Their “dance of joy is the dance of death,” just like lord Shiva’s taandav nritya. Shiva’s
taandav is beautiful even though it is the signal of destruction. Maya, too, wants to cry out
like the peacocks. P.P. Mehta writes;
The symbolism of the eerie cry of the peacock deepens the inner turbulence of Maya.

Maya wants to live but she knows that she would possibly die soon. She feels
helpless and looks for a saviour;
“Am I gone insane? Father! Brother! Husband! Who is my saviour? I am in need of one. I
am dying, and I am in love with living… There is no rest any more- only death and waiting.”
Maya seeks escape, sometimes in vivid childhood memories and sometimes in her interior
monologues, dreams, and hallucinations. Her mental turmoil comes out in form of fever,
nightmares, delirium, and “fierce headaches” pounding her mind like drums. As the sense of
taking urgent action overpowers her troubled mind, she now thinks that Gautama should die
as he does not care for the beauty of little moments (not even Toto). He is “a body without a
heart, a heart without a body.” Maya has always felt emotionally neglected with him. He has
given Maya a failed marriage full of “deep, twilit, hopeless regret.”

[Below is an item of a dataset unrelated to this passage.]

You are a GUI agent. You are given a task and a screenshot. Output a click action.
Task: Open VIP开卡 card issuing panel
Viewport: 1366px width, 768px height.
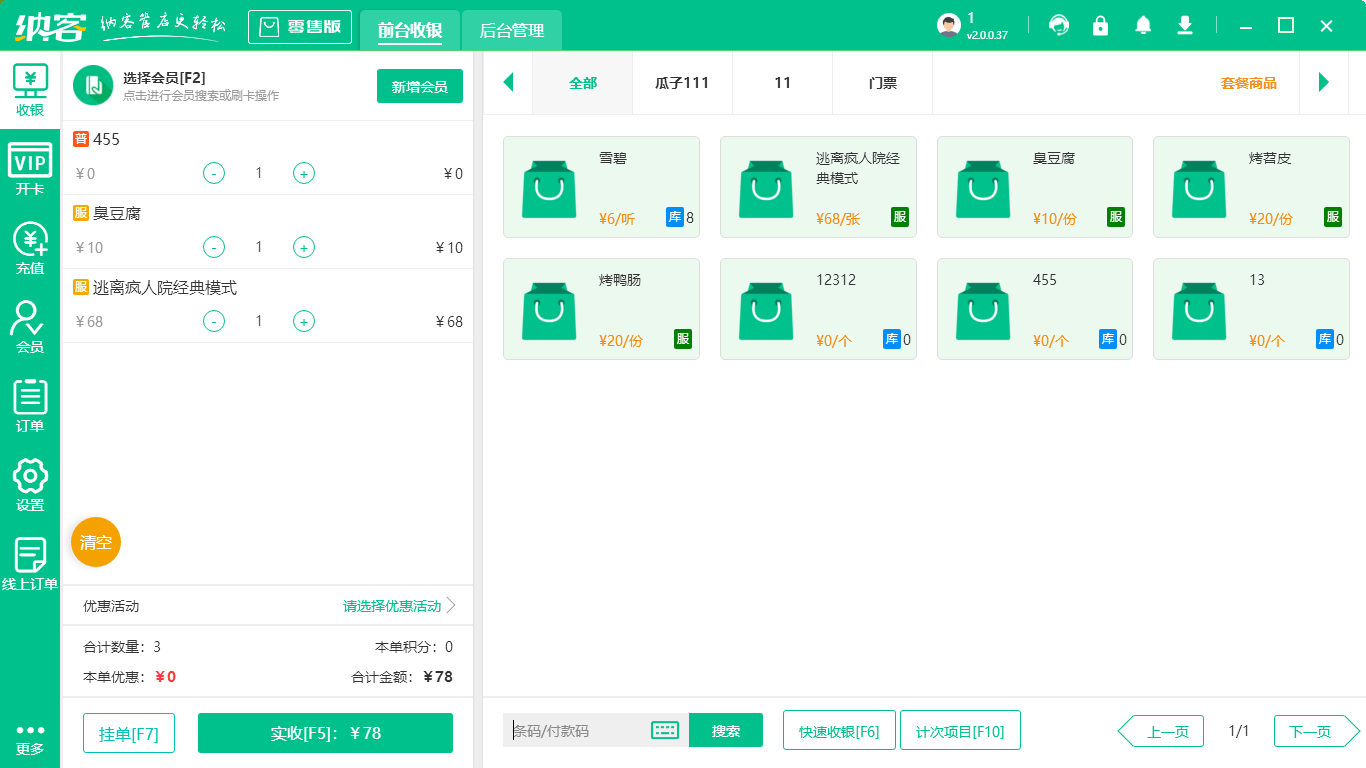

The storm gives Maya “release from bondage, release from fate, from death and
dreariness and unwanted dreams. Release and liberty.” The storm represents the final
point for Maya’s mental breakdown. In madness, the mind does not care for fear or sin or
morality; the mad mind is free from all concerns. The moment, when she turns fully mad,
has come as she truly decides to murder Gautama. Earlier the moon had represented her fear
of death. Now the moon represents her final will to live by killing Gautama. The moon looks
like a beautiful white rose, full of “purity… chastity… a vast, tender mother love.” Maya
feels one with the pure joy of living. She pushes Gautama off the terrace. He falls and dies.
Maya has gone fully mad.
Cry, the Peacock recreates the sensitive individual’s unending search for
companionship and satisfaction in life. Jasbir Jain comments;
The world of Anita Desai’s novels is an ambivalent one; it is a world where the
central harmony is aspired to but not arrived at, and the desire to love and live clashes- at
times violently with the desire to withdraw and achieve harmony.
This novel explores the psychological struggles brought by the modern social life. It
shows how parenthood, marriage, family, and friendship can fail to acknowledge an
individual’s psychological and emotional needs. One’s loneliness, anxiety and mental agony
can go unnoticed by the near and dear ones. Women, in particular, often become trapped
in unhappy relationships (like marriage) as men often lack compassion, respect, and
understanding towards women. Desai brings these concerns alive with poetic grace, vivid
images, and layered metaphors. Meenakshi Mukherjee praises Desai’s style for its “sensuous
richness, a high strung sensitiveness, and a love for the sounds of the words.”

**********************************************************************

Additional Quotes
Eric Fromm- “To feel completely alone and isolated leads to mental disintegration just as
physical starvation leads to death.”
Madhusudan Prasad- Cry, the Peacock “explores the turbulent emotional world of the
neurotic protagonist Maya who smarts under an acute alienation stemming from marital
discord and verges on a curious insanity.”
P.P. Mehta- “Anita Desai seems to excel in drawing tightly strung supersensitive women
whose dissatisfaction with their surroundings leads to tragedy.”